Depuis une semaine, les avocats de France sont en grève pour manifester leur rejet du projet Taubira de la réforme de l'aide juridictionnelle. Sur 164 barreaux en France, 141 sont en grève, a annoncé le Conseil national des barreaux (CNB) qui avait voté en faveur du mouvement de grève. "On nous demande aujourd'hui de travailler pour 10 euros de l'heure pour l'aide juridictionnelle et parallèlement, on demande aussi à notre profession de financer cette aide", a dénoncé Pierre-Olivier Sur.
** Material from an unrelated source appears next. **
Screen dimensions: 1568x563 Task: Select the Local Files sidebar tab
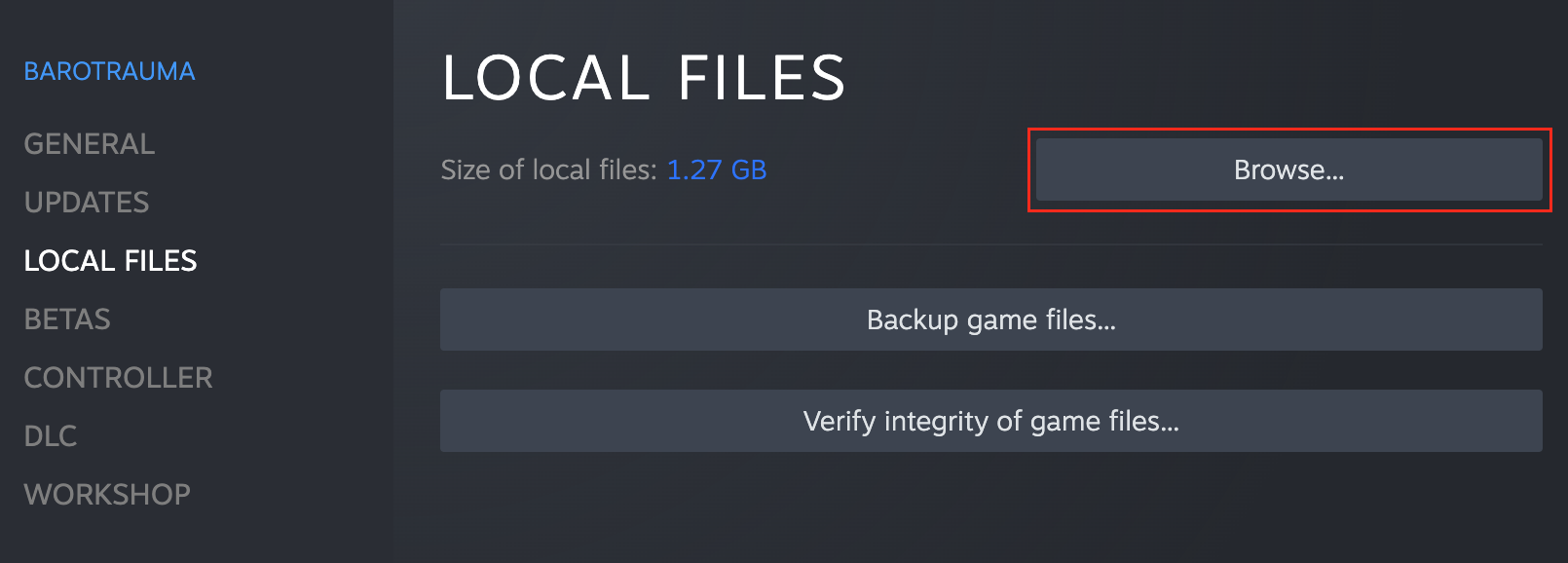[110, 261]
"Une justice par le haut". L'aide juridictionnelle (AJ) permet aux Français qui gagnent moins de 1.000 euros par mois d'accéder aux services d'un avocat. "Il s'agit pour nous de proposer aux personnes aujourd'hui que l'on ne peut plus défendre, parce que l'on n'a plus d'argent pour le faire, une justice revalorisée", a-t-il défendu. "On veut offrir à ces gens-là une justice par le haut. C'est-à-dire une justice où les avocats arrêtent de perdre de l'argent en les défendant et où on ne demande pas à la profession de payer pour les défendre", a-t-il poursuivi.
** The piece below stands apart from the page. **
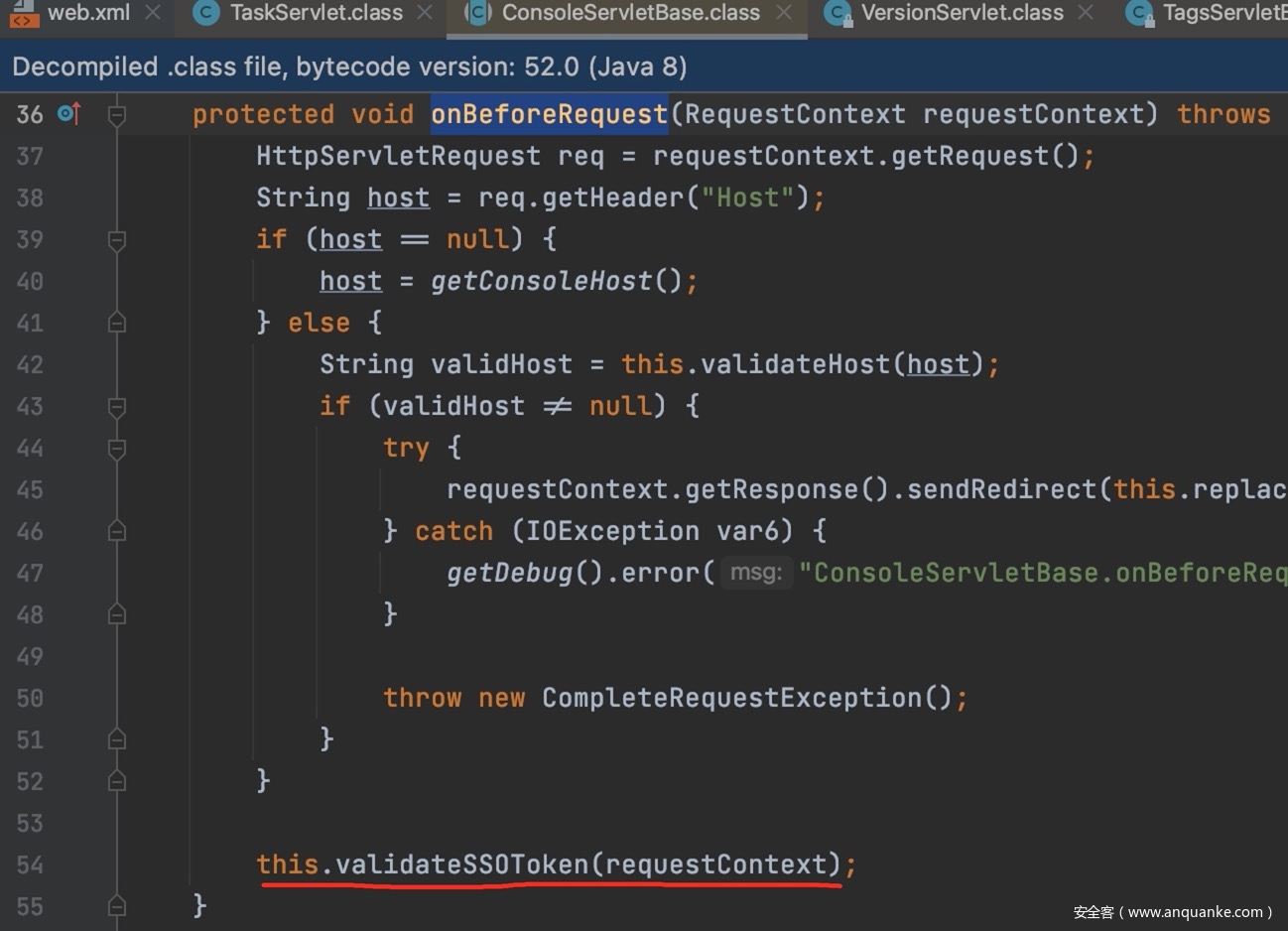Collapse the onBeforeRequest method on line 36
This screenshot has width=1288, height=931.
coord(116,115)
"On nous demande de financer le service public". Le projet de réforme de la garde des Sceaux, Christiane Taubira, prévoit notamment un prélèvement de cinq millions d'euros en 2016 et dix millions d'euros en 2017 sur les intérêts de fonds placés dans des caisses gérées par les avocats, pour boucler un budget en augmentation. "Pour cinq millions d'euros, l'Etat est en train de bloquer la Justice en France", a estimé le bâtonnier du barreau réunissant le plus d'avocats en France. "On nous demande de financer le service public, comme si on demandait aux médecins de financer la Sécurité sociale ou aux instituteurs de financer l'Education nationale."

"l'Etat se désengage". Selon Christiane Taubira, 57% de l'AJ est réalisée par seulement 7% des avocats. "Tous les avocats défendent gratuitement et très largement",a rétorqué Pierre-Olivier Sur, qui a dénoncé le manque de dialogue avec la garde des Sceaux. "Ce que je voudrais, c'est avoir un dialogue avec elle et son directeur de cabinet, en tête à tête. Ce que je voudrais, c'est être reçu par le Premier ministre", a insisté le bâtonnier, déplorant que "l'Etat se désengage".